Zehnjähriger Leo spielt bei Adventskonzert

12.12.2017 19:00

Musik kennt keine Hindernisse: Zehnjähriger Leo spielt bei Adventskonzert

Der zehnjährige Leo Strittmatter ist seit einem Unfall schwerstbehindert. Mit Hilfe eines eigens angefertigten Instruments kann Leo trotzdem seiner Leidenschaft nachgehen: der Musik. Nun nimmt er am Adventskonzert des Musikvereins Öflingen teil.

 

 

 

 

 

 

 

 

 

 

 

 

 

 

 

 

Wenn der Musikverein Öflingen (MVÖ) am Samstag sein Adventskonzert gibt, wird auch der zehnjährige Leo Strittmatter mit dem Zöglingsorchester auf der Bühne sein. Klingt erstmal nach nichts Besonderem, ist es im Fall von Leo aber schon. Und dass der Junge Musik machen kann, ist der Hilfe Vieler zu verdanken.

Seit einem Unfall im Jahr 2008 – ein anderes Auto krachte damals in den Wagen von Tanja und Heiko Strittmatter – ist Leo schwerstbehindert, sitzt im Rollstuhl und wird über einen Schlauch beatmet. Geistig ist er völlig fit und besucht die vierte Klasse der Weihermattengrundschule in Bad Säckingen, die körperlichen Verletzungen werden aber nie heilen. Ein Schicksalsschlag, mit dem die Familie lernen musste umzugehen, und dies auch tat. Wenn es in Öflingen eine Veranstaltung gibt, sind die Strittmatters – dazu gehört noch Leos Schwester Cora – mit dabei. Sie wollen, dass Leo der Welt begegnet und die Welt Leo.

## BEREITGESTELLTES MATERIAL
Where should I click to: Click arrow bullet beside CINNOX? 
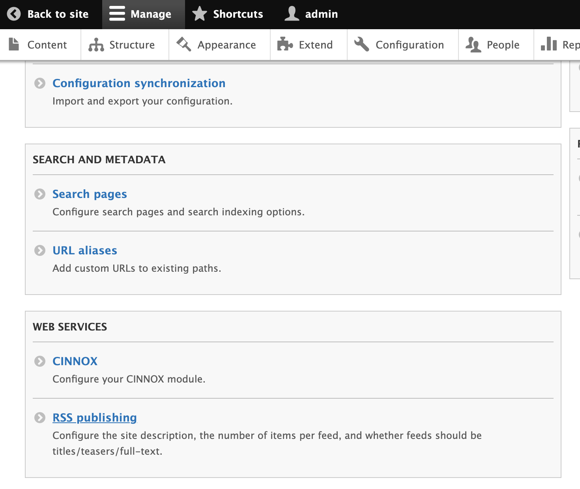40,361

==

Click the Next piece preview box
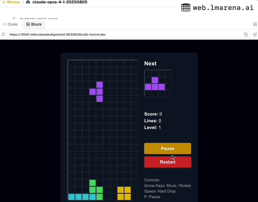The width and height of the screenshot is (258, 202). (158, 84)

## AUFGABE
Welche Mitglieder der Familie Strittmatter werden im Textauszug mit Vornamen genannt? Das Material steht für sich und hat mit dem Textauszug nichts zu tun.

## ERGEBNIS
Leo, Tanja, Heiko, Cora